Our other priorities are making sure there is a regulatory balance that the lands are used for various purposes. We know that 60% of private lands are where threatened and endangered species live.
We are making sure that we are incentivizing people to have habitats for those species so we can recover them. We are also making sure that we are working closer with the states because we cannot accomplish our mission on our own.
It takes collaboration, working with other federal agencies, and working with the organizations that we see here today. That is what I will be focused on during my tenure, the priorities outlined by the administration and the secretary.
The Columbian: Can you tell us about your work with urban refuges, and why they are important to you?
Skipwith: I grew up in Indianapolis, but my family was from the South, so I spent a lot of time in Mississippi. I would be outdoors with my grandpa, he had his hog farm and he had his garden, and that’s where we got our food. But, living in the city you don’t have the outdoors as (accessible) as you do in rural areas.
That’s where I grew up. It’s in my blood, its recognizing that other people in urban areas want the same as well, but probably just not knowing that those places exist.
We have over 100 refuges that classify as urban refuges. That is, they are about 25 miles from a city that has a hundred thousand people or more. And, its educating folks that-you don’t have to go all the way to Yellowstone or the Grand Canyon. There are places in your backyard that you can go to experience the great outdoors as I have, and it’s something that is very important to me.
The Columbian: There has been a push to increase salmon hatchery production in the Columbia River. Does the service have a role in increasing hatchery production?
Skipwith: Coming out to the Pacific Northwest, I have now seen how complicated the salmon issue is, so I look forward to getting up to speed and learning more about it. The Fish and Wildlife Service does play a role.
You have commercial fishing, recreational fishing, tribal nations, and so knowing that this is a species that is important to various stakeholders, knowing that the federal government has an interest as well, we will be working with all the parties. It’s not going to be a single group that is going to have a solution. It’s going to be a team effort.
The Columbian: This administration has reduced protections for some endangered species in some states. There are 12 species of salmon that are ESA listed in the Columbia basin. Will you work to help protect our iconic salmon, or will you reduce protections for them?
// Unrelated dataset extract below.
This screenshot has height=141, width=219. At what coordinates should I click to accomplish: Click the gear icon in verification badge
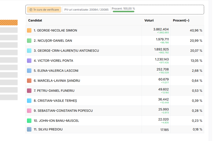[x=31, y=10]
Skipwith: Species that are listed are federal trust species. We have a responsibility to protect them, we have a responsibility to recover them, and the service is committed to do that.
I’ll also say that species that aren’t listed, species that are candidate species, we are working to make sure that they don’t become listed. That is not something that we want to see, so with our mission of conserving, protecting, and enhancing, it’s making sure that we are working with our federal agencies and our science to say that these are the conclusions that we see. These are the activities that need to be in place to help mitigate any kind of infractions that are occurring to species that are listed because that is our role.
The Columbian: What has the service done to increase access to fishing and hunting in the federal refuge system?
Skipwith: As a whole we are working to increase hunting and fishing and a couple years ago the service signed a Memorandum of Understanding to increase by 60 million hunters and anglers within 60 months through working with our different regions so that there are opportunities that allow them to increase hunting and fishing.